(PROBLEM STATEMENT): With the pictures left out, reproduce exactly the lines from the one containing "The image size is (354, 193)." through the final line of the entries.

[[ SUPPLIED ENTRIES open ]]

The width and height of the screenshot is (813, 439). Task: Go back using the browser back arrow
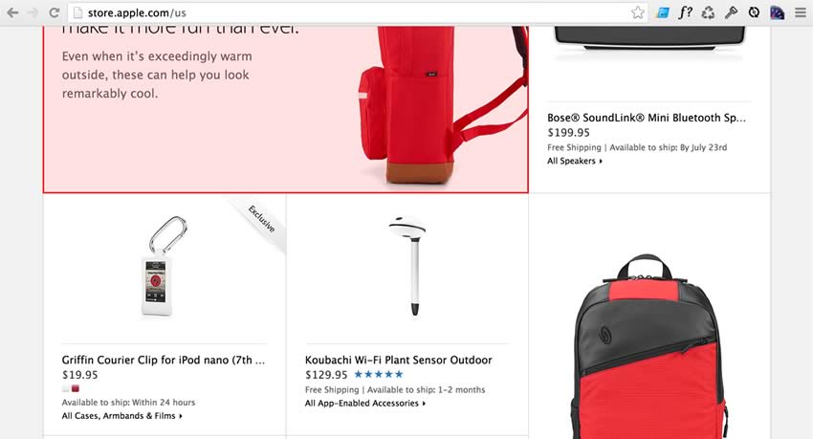(13, 12)
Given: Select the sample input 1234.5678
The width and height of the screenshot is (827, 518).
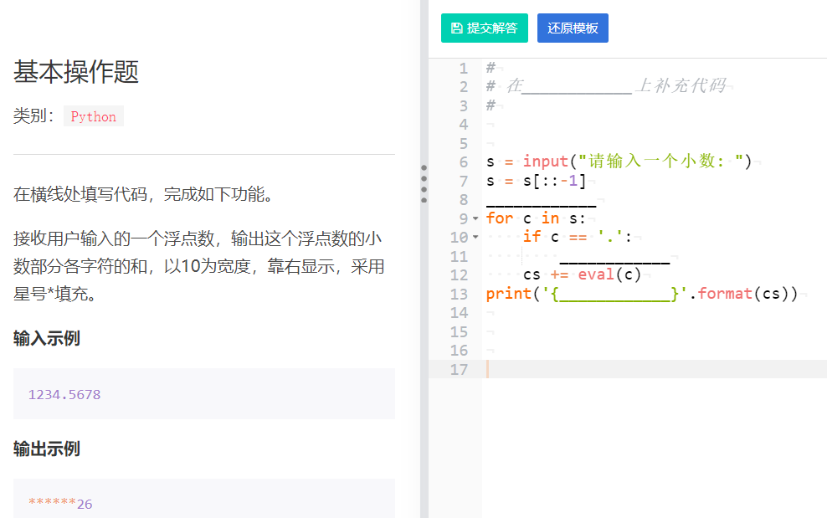Looking at the screenshot, I should (x=64, y=393).
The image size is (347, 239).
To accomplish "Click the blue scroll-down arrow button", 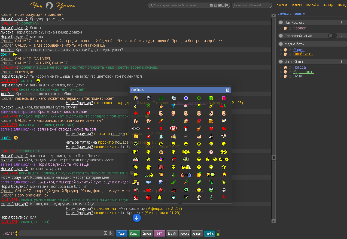I will point(137,217).

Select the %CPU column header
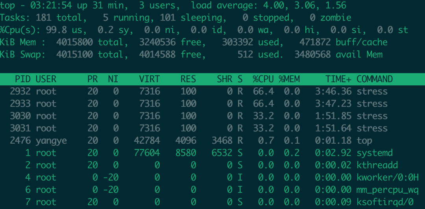[x=263, y=79]
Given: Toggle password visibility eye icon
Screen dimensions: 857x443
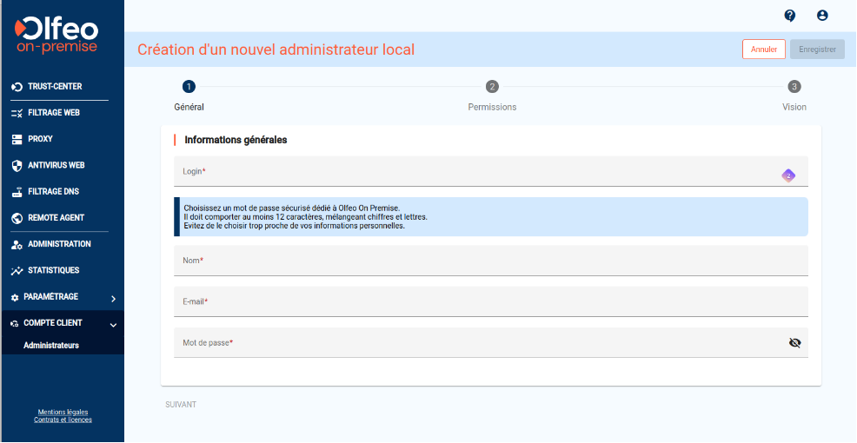Looking at the screenshot, I should [794, 343].
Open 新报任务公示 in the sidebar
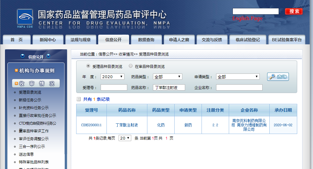The width and height of the screenshot is (313, 169). click(30, 100)
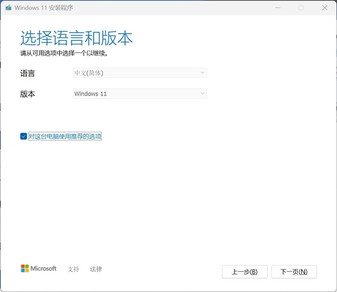337x292 pixels.
Task: Click the chevron on the 版本 dropdown
Action: tap(202, 93)
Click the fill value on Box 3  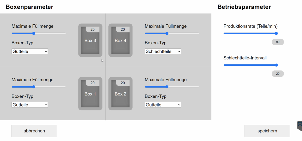point(92,29)
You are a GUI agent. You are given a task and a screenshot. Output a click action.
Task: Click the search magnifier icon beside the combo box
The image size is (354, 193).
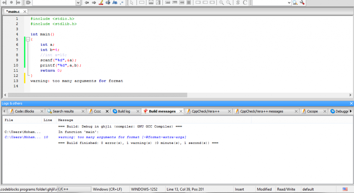[295, 2]
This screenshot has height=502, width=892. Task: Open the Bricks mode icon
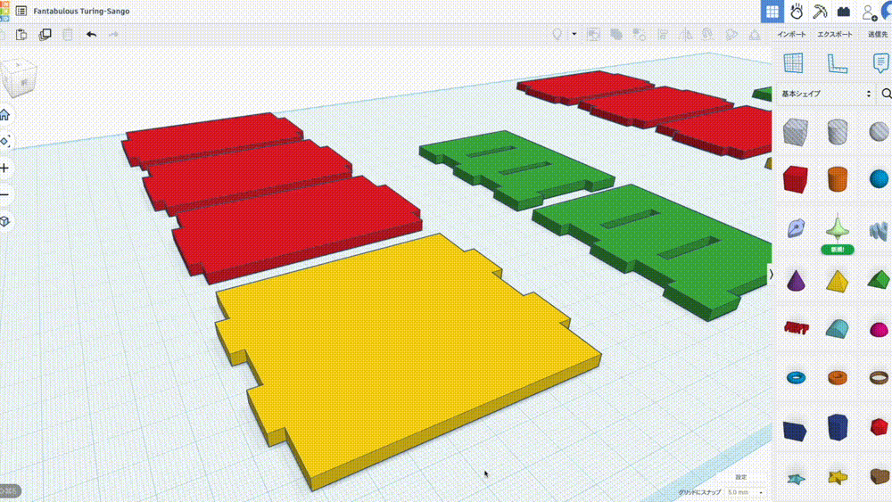844,12
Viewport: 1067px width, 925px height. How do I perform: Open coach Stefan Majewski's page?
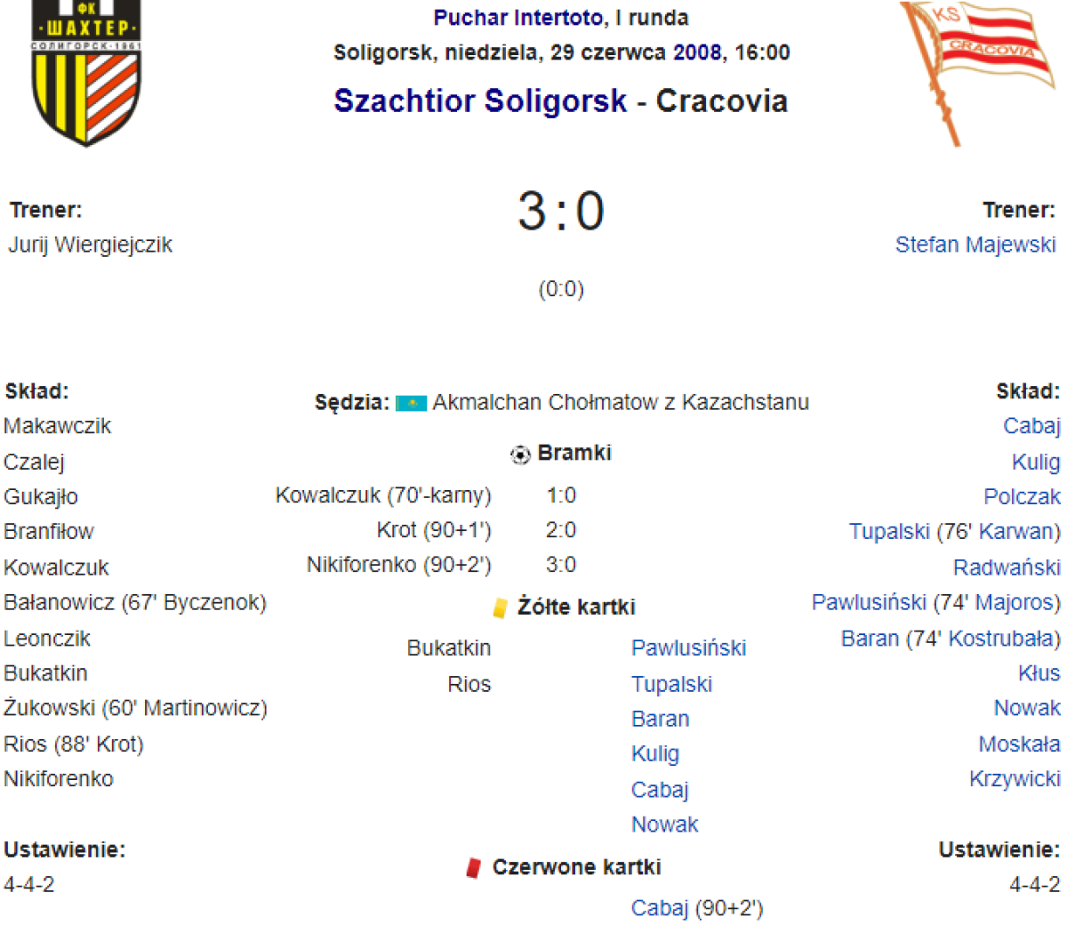[x=975, y=245]
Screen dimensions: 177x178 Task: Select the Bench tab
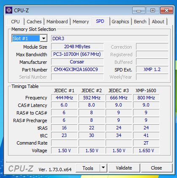pos(140,22)
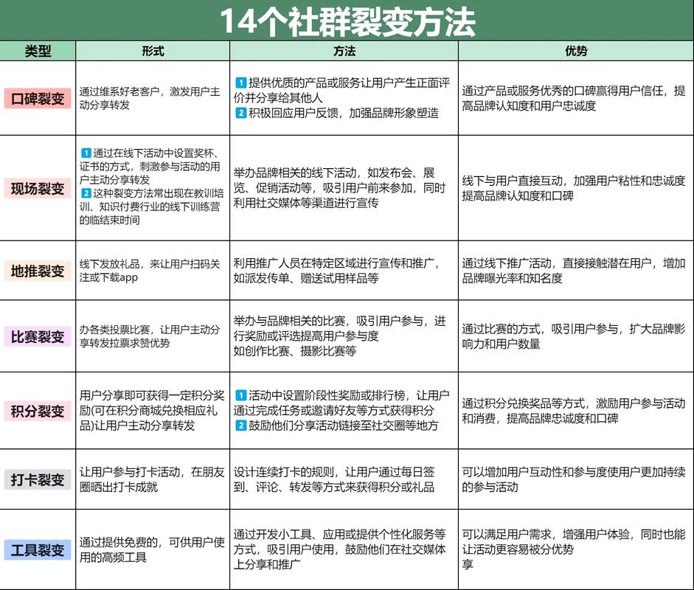Click the purple 比赛裂变 label
The width and height of the screenshot is (694, 590).
pos(38,337)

[[ SUPPLIED ENTRIES closed ]]

(RESPONSE TO THIS EXERCISE):
The image size is (354, 193).
[295, 2]
This screenshot has height=502, width=892. Task: Open the Bricks mode icon
844,12
Viewport: 1067px width, 925px height. How do I perform: Open coach Stefan Majewski's page?
[x=975, y=245]
Screen dimensions: 177x178 Task: Select the Bench tab
pos(140,22)
Click the purple 比赛裂变 label
The width and height of the screenshot is (694, 590).
pos(38,337)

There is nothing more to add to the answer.